» Requirements
Repeat every line of the items below verbatim, leaving out the pictures.

[Data entries]
== == ==

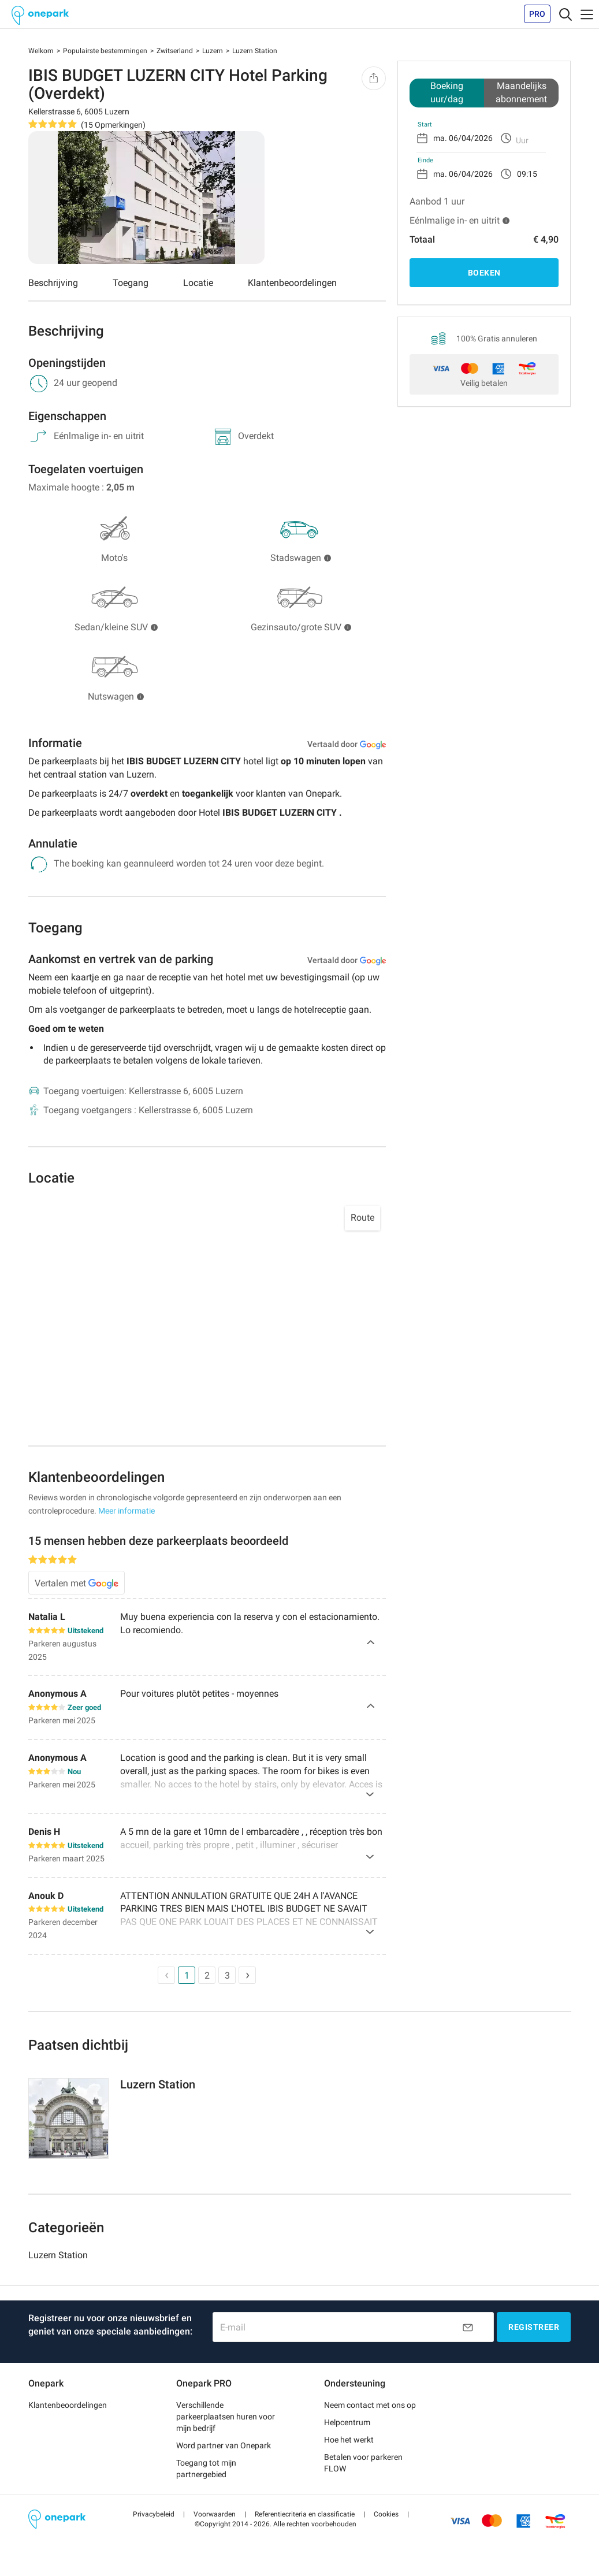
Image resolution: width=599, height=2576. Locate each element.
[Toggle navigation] (565, 13)
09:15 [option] (527, 174)
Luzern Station (58, 2255)
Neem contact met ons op (370, 2405)
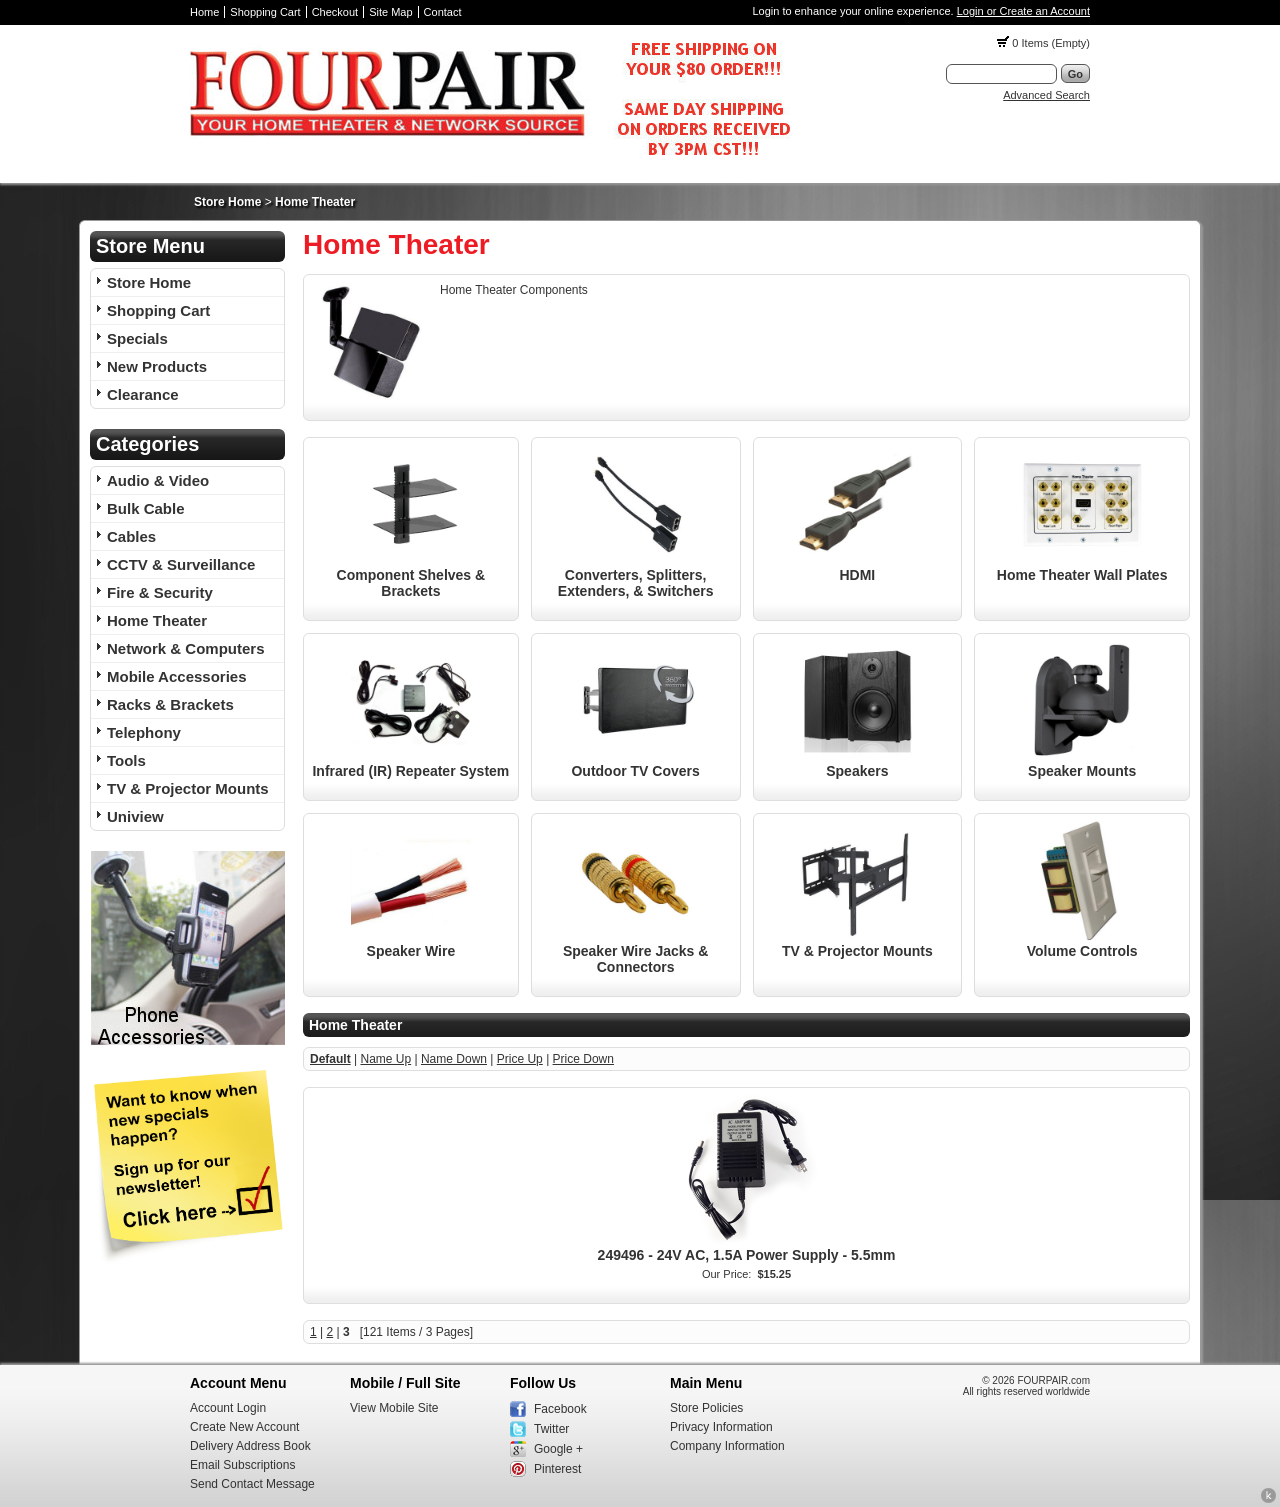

== == ==

» Worked answer
Image resolution: width=599, height=2576. Locate each element.
[Toggle navigation] (565, 13)
09:15 [option] (527, 174)
Luzern Station (58, 2255)
Neem contact met ons op (370, 2405)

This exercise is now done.